Short task A
Retype the part of the forum thread between "But since someone" and "my regular playlist...", inclusive.

Source passage
* START *
KVR Audio

TW5011 · Post by **TW5011** » Tue Oct 27, 2020 5:16 am

There's a lot of potential to this, while realizing this is basically a tech demo of where it's currently at.

But since someone mentioned farting in music, such a thing does exist, albeit in a more "musical" way than the video above.

There's actually a whole EP of that, with the genre of "Stank". I wonder about it, but there's probably not much to say about it -- either you find it funny or you don't. I think it's funny at the right time, but it's not going to be in my regular playlist...

elnn · Post by **elnn** » Tue Oct 27, 2020 11:12 am

If the sole aim of physical modelling was exact reproduction of physical instruments, then it would be in some trouble. It would be doomed from the get-go. Gladly, 'physical modelling' is just a moniker for a methodology that takes physical properties involved in the production of a sonic imprint of real objects as an inspiration for a method for making mathematical systems that could calculate interactions between virtual objects that would approach equivalence to physical interactions. Its aim is not reproduction of timbre and its capacities are different from that.

Now a machine learning program that would learn to somehow calculate and model these interactions, rather than just the imprint in the frequency domain (which does not involve a physical instrument per se, but only its audio sample), and, as a further step, to allow the user to manipulate some of the parameters, that would be the real end to physical modelling synthesis. And its new birth.
* END *
Word and item position data:
* START *
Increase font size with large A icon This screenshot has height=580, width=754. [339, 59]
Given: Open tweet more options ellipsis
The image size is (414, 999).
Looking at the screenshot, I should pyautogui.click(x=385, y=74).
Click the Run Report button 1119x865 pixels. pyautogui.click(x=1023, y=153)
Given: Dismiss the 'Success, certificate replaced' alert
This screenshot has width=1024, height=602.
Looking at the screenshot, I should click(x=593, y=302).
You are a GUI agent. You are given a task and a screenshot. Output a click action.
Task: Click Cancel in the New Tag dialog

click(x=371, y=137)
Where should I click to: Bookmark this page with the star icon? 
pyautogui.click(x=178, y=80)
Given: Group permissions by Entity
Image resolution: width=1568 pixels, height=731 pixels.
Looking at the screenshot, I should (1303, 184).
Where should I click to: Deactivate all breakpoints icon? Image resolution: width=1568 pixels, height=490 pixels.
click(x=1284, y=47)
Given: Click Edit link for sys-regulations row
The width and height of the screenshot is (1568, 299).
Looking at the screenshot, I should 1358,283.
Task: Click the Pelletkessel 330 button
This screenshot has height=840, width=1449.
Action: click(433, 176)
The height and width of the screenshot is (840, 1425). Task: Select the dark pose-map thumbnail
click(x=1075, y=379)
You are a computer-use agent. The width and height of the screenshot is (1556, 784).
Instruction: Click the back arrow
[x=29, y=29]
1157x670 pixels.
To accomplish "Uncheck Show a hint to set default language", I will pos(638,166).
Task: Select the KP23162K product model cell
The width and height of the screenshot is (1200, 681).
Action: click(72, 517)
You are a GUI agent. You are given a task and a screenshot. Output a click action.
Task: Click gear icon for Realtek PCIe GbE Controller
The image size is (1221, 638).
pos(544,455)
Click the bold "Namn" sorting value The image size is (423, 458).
* END *
Short task B
In the records, rewrite the lines between the ones holding "Given: Dismiss the" and "Action: click(72, 517)", inclusive, replacing "Instruction" with "Goal" and leaving everything else unchanged.

Correct response A
But since someone mentioned farting in music, such a thing does exist, albeit in a more "musical" way than the video above.

There's actually a whole EP of that, with the genre of "Stank". I wonder about it, but there's probably not much to say about it -- either you find it funny or you don't. I think it's funny at the right time, but it's not going to be in my regular playlist...

Correct response B
Given: Dismiss the 'Success, certificate replaced' alert
This screenshot has width=1024, height=602.
Looking at the screenshot, I should click(x=593, y=302).
You are a GUI agent. You are given a task and a screenshot. Output a click action.
Task: Click Cancel in the New Tag dialog

click(x=371, y=137)
Where should I click to: Bookmark this page with the star icon? 
pyautogui.click(x=178, y=80)
Given: Group permissions by Entity
Image resolution: width=1568 pixels, height=731 pixels.
Looking at the screenshot, I should (1303, 184).
Where should I click to: Deactivate all breakpoints icon? Image resolution: width=1568 pixels, height=490 pixels.
click(x=1284, y=47)
Given: Click Edit link for sys-regulations row
The width and height of the screenshot is (1568, 299).
Looking at the screenshot, I should 1358,283.
Task: Click the Pelletkessel 330 button
This screenshot has height=840, width=1449.
Action: click(433, 176)
The height and width of the screenshot is (840, 1425). Task: Select the dark pose-map thumbnail
click(x=1075, y=379)
You are a computer-use agent. The width and height of the screenshot is (1556, 784).
Goal: Click the back arrow
[x=29, y=29]
1157x670 pixels.
To accomplish "Uncheck Show a hint to set default language", I will pos(638,166).
Task: Select the KP23162K product model cell
The width and height of the screenshot is (1200, 681).
Action: click(72, 517)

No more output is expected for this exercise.